= MATERIAL PROVIDED =
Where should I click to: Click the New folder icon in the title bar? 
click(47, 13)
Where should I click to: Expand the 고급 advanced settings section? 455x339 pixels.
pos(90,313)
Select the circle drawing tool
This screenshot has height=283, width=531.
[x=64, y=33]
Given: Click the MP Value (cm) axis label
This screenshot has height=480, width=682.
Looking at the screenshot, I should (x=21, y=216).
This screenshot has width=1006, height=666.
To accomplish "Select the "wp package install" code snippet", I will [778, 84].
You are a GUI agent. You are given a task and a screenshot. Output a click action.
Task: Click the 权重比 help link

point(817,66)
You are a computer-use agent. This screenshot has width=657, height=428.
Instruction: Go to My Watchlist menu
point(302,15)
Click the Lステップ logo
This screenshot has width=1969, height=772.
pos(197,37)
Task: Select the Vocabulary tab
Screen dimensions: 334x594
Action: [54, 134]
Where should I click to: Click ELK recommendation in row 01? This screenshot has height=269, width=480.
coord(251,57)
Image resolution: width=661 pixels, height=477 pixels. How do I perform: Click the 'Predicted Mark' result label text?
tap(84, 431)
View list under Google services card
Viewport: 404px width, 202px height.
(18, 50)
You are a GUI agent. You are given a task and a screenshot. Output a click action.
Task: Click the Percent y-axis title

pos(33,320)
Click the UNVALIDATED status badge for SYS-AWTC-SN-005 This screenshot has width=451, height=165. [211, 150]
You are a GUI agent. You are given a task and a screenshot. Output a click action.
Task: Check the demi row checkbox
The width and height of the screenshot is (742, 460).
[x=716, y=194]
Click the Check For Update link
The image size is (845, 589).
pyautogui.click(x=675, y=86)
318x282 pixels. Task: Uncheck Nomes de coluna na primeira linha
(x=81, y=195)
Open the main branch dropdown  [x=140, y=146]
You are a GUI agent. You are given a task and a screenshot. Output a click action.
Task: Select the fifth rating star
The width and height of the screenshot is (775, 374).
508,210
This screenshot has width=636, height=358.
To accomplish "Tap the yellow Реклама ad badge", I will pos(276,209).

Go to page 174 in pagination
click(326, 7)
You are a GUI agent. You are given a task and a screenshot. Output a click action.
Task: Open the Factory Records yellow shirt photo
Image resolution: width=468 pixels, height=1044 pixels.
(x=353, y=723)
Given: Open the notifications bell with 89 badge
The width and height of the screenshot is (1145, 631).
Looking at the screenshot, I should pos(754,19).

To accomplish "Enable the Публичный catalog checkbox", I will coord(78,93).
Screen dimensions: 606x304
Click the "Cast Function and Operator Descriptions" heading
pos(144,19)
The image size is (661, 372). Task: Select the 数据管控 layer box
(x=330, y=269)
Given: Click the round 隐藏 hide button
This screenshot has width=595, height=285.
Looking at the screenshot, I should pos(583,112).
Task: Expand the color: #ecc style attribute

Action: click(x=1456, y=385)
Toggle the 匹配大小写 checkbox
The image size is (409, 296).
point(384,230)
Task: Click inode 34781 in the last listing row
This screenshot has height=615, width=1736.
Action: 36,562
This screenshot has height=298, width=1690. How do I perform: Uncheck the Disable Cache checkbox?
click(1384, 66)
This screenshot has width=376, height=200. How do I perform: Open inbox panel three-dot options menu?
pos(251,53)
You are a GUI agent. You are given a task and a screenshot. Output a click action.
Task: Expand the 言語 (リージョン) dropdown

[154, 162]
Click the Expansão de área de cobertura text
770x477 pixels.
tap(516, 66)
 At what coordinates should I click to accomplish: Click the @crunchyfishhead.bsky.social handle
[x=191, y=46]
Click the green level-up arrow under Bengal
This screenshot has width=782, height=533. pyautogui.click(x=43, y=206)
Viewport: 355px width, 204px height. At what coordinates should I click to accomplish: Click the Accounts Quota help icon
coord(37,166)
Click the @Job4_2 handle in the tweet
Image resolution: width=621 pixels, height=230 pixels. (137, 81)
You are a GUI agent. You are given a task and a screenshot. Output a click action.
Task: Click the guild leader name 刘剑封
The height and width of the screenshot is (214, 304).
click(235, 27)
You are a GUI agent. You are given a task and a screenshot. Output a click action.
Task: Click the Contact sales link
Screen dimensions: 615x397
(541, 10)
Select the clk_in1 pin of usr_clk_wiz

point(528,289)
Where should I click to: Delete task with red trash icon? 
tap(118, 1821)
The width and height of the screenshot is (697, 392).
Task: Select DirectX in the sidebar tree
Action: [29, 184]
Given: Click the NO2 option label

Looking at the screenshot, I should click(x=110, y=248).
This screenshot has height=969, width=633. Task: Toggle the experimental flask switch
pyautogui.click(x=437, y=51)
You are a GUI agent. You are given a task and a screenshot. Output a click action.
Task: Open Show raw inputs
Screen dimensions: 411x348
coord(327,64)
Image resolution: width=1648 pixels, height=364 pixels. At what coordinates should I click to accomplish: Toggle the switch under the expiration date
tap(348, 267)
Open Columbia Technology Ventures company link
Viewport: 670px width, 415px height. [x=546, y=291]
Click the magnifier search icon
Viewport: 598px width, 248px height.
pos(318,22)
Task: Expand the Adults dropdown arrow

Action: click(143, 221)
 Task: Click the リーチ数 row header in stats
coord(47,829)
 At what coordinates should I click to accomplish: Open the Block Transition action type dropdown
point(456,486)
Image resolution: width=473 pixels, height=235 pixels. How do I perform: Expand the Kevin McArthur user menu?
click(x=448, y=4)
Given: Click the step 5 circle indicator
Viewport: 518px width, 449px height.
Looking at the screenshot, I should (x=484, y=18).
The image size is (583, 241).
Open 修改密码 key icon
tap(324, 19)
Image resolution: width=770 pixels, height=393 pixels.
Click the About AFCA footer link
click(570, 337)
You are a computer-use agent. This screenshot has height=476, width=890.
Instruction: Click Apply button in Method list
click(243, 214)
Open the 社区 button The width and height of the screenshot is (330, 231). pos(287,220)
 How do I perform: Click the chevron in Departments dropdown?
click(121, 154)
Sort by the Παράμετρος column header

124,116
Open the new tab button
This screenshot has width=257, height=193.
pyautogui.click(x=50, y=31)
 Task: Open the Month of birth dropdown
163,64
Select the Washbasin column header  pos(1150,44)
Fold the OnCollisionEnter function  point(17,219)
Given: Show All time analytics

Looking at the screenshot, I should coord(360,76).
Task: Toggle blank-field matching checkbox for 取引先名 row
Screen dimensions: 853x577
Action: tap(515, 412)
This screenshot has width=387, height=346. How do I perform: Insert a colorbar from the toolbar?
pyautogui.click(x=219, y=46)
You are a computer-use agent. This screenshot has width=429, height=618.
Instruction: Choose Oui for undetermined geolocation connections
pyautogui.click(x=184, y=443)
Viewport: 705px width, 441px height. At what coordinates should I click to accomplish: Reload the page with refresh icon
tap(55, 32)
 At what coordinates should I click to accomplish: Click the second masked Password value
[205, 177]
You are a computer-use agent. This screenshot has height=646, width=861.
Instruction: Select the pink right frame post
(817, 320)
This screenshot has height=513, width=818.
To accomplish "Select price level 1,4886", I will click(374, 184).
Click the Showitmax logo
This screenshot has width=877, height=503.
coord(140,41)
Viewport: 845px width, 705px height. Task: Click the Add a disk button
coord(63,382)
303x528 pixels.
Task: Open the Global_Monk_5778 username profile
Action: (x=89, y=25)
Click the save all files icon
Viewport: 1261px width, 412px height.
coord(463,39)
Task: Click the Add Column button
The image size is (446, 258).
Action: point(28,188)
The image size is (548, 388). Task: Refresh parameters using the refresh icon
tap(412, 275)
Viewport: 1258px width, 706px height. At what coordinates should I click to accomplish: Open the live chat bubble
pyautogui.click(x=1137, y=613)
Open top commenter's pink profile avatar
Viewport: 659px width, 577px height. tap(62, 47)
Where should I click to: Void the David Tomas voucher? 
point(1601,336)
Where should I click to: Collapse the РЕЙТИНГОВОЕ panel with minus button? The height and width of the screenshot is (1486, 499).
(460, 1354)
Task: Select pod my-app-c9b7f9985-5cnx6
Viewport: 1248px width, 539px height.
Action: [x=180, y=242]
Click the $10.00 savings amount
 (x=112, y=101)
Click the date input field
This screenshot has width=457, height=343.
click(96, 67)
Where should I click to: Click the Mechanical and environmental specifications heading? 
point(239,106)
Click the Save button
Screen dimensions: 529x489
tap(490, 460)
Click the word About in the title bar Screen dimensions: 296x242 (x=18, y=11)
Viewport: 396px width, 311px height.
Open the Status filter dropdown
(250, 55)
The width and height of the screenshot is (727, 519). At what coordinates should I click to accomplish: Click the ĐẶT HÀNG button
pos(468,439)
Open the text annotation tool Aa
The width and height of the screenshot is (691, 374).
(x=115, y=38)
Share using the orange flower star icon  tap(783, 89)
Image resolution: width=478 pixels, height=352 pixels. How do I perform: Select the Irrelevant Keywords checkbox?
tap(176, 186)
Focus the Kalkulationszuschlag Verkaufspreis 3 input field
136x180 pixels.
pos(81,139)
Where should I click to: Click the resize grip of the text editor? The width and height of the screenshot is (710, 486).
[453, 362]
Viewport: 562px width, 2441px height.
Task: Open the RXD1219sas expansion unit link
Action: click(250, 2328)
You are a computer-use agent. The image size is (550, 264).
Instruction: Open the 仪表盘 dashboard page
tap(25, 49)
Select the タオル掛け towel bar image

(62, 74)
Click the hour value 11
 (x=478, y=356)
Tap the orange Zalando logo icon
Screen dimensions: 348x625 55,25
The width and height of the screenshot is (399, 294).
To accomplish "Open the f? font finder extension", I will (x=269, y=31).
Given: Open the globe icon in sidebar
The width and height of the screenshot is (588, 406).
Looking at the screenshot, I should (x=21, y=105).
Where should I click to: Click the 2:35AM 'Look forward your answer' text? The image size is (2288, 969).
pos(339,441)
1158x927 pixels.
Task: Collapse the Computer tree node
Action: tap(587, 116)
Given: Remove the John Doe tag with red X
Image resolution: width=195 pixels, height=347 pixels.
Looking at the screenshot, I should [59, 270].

= REQUIRED WORK =
The reply should consist only of the line containing "Image resolution: width=195" and all lines after it in the listing above, reproduced exactly.

= OUTPUT FOR THIS TASK =
Image resolution: width=195 pixels, height=347 pixels.
Looking at the screenshot, I should [59, 270].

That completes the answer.